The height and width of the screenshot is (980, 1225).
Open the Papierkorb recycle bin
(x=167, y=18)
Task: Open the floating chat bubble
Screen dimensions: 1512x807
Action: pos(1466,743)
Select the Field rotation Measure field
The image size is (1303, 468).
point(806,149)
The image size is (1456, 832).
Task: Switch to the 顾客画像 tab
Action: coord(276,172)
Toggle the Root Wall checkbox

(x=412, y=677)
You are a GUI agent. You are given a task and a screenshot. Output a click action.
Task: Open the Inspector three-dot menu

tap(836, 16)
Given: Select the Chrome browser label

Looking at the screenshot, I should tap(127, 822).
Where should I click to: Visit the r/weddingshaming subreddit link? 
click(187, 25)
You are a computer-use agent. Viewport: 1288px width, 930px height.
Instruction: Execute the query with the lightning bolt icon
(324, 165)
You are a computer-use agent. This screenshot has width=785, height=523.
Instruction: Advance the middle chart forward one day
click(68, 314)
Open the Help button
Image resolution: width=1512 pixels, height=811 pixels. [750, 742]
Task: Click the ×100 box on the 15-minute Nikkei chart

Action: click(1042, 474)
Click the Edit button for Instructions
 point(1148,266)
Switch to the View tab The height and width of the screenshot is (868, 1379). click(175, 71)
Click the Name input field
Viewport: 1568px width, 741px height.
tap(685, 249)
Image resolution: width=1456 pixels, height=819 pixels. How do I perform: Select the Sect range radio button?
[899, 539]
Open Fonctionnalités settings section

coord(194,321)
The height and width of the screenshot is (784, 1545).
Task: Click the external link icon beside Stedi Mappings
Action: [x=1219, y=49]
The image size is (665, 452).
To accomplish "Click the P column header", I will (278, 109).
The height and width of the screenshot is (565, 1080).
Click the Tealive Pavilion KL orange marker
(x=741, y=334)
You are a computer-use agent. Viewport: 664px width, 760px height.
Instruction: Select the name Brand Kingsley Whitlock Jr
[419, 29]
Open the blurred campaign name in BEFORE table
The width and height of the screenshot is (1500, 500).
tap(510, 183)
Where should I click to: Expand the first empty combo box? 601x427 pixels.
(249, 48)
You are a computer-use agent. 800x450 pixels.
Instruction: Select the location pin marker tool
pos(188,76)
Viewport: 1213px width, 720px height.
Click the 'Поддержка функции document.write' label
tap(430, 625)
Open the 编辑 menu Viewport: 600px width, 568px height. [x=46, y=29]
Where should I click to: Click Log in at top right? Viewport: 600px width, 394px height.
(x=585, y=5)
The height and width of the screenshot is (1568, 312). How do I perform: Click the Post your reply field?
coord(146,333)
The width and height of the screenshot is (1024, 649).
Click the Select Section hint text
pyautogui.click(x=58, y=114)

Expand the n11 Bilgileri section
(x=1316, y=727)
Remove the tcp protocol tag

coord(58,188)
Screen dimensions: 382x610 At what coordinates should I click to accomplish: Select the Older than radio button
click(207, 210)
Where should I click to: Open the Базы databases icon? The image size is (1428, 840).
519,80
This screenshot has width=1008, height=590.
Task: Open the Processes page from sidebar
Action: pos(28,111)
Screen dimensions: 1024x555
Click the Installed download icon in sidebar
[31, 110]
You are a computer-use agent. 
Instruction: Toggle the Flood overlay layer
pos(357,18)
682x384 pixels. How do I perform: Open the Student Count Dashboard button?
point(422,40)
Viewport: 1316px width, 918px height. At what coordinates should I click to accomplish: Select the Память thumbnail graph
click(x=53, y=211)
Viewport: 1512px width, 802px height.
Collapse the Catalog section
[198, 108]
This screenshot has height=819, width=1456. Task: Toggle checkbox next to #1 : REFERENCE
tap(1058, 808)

### [Required task]
Return the entries verbatim, starting with the line containing "Given: Select the Chrome browser label" and going on through the line containing "click(187, 25)", both included.

### [The output]
Given: Select the Chrome browser label

Looking at the screenshot, I should tap(127, 822).
Where should I click to: Visit the r/weddingshaming subreddit link? 
click(187, 25)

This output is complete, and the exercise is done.